One of the challenging things about Jesus is that He rarely shows up where we expect Him to.
We tend to look for Him in important places, places of influence. Big churches. Loud voices. Strong leaders. Cultural relevance. Political power. But when you pay attention to the Gospels, you realize Jesus moves in the opposite direction.
He walks away from power.
He resists being crowned.
He refuses to do what’s expected.
Instead, He spends His time with people the world has already written off.
That’s what Love All from Advent Conspiracy keeps pushing us to remember. Loving all is a deeply disruptive way of living that challenges how we define success, faith, and even Christmas itself.
Jesus Didn’t Chase Power, He Walked Toward People
Paul makes it clear in 2 Corinthians 8:9. Jesus gave up everything and became poor so that others might live.
That alone should make us pause.
Jesus didn’t enter the world through a palace. He wasn’t born to royalty. He was born in a borrowed space, to a working-class family, under an oppressive empire. From the very beginning, God chose proximity over prestige.

Entries excerpted from a collection
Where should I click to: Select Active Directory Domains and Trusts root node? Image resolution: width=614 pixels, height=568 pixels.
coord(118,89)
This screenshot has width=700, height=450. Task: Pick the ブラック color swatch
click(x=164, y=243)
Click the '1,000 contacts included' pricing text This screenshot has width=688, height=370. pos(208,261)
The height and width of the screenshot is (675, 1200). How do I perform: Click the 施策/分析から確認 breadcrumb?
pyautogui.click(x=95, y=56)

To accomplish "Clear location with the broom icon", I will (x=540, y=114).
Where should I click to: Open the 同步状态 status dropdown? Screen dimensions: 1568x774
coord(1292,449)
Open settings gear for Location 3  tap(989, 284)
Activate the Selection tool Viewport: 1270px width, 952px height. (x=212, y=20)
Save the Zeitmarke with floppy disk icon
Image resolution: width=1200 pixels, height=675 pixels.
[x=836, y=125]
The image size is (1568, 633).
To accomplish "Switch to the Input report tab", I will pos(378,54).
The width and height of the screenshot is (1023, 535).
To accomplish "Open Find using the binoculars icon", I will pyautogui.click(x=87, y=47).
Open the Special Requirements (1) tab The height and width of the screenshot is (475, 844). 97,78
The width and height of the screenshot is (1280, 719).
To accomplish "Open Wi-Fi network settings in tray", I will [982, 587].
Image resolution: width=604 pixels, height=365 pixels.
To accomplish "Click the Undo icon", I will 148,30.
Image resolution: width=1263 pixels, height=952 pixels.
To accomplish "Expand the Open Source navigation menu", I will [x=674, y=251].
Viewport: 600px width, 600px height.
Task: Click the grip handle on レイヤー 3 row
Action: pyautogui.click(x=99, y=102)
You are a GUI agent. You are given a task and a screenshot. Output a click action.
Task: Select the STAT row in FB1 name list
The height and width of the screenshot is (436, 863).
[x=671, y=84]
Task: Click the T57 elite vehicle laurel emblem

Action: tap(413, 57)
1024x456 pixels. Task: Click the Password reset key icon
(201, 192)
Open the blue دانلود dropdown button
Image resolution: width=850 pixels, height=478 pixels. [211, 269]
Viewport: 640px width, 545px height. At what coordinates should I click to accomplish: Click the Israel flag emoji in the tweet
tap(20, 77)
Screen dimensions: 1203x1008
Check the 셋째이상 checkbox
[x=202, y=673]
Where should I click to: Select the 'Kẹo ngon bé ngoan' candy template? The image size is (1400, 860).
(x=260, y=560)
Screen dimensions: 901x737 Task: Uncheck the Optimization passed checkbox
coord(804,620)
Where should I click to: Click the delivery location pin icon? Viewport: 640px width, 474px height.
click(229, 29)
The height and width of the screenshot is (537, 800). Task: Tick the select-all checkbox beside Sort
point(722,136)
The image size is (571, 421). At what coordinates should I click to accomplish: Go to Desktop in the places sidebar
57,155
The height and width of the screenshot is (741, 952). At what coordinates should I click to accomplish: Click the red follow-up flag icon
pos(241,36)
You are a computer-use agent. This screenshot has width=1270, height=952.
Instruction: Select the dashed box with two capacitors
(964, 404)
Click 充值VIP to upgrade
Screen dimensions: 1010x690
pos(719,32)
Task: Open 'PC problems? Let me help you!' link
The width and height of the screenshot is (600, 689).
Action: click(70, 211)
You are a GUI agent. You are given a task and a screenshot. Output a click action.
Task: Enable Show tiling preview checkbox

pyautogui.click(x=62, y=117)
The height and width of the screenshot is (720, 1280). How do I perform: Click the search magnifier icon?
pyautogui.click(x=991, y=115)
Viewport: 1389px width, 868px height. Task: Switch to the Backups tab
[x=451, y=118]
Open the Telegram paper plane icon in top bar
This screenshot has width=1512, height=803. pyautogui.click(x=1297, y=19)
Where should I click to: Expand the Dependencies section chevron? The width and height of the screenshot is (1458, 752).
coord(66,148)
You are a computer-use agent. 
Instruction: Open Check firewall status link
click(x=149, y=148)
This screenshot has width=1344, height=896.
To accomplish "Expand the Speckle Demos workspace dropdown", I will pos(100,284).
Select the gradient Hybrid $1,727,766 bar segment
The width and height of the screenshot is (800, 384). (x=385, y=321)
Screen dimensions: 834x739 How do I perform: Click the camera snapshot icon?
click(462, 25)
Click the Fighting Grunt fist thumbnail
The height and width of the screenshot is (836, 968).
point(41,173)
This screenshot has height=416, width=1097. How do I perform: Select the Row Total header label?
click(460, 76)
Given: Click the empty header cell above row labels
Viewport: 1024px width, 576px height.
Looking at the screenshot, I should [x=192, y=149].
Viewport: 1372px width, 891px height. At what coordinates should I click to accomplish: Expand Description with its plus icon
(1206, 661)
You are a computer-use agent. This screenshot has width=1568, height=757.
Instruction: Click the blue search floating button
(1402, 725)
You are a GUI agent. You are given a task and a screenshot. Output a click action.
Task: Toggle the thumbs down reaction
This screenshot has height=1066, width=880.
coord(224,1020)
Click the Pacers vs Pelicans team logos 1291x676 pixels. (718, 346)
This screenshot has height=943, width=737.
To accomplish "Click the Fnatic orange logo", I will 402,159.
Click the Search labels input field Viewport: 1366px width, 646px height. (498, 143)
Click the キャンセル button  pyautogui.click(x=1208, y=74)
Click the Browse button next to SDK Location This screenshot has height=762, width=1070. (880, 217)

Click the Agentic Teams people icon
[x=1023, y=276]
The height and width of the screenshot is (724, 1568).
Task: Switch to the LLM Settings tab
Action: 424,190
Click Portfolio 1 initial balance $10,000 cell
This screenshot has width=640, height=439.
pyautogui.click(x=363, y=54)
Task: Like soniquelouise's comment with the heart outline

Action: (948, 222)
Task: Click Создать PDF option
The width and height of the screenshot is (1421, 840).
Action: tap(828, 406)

* [EXERCISE REQUIREMENTS]:
Answer these questions from the passage about Jesus:
(a) What does the passage say Love All comes from?
(b) Which Bible reference does the passage cite for Paul?
(c) What kind of family was Jesus born to, according to the passage?
None of the entries are needed here.

* [SOLVED PROBLEM]:
(a) Advent Conspiracy
(b) 2 Corinthians 8:9
(c) A working-class family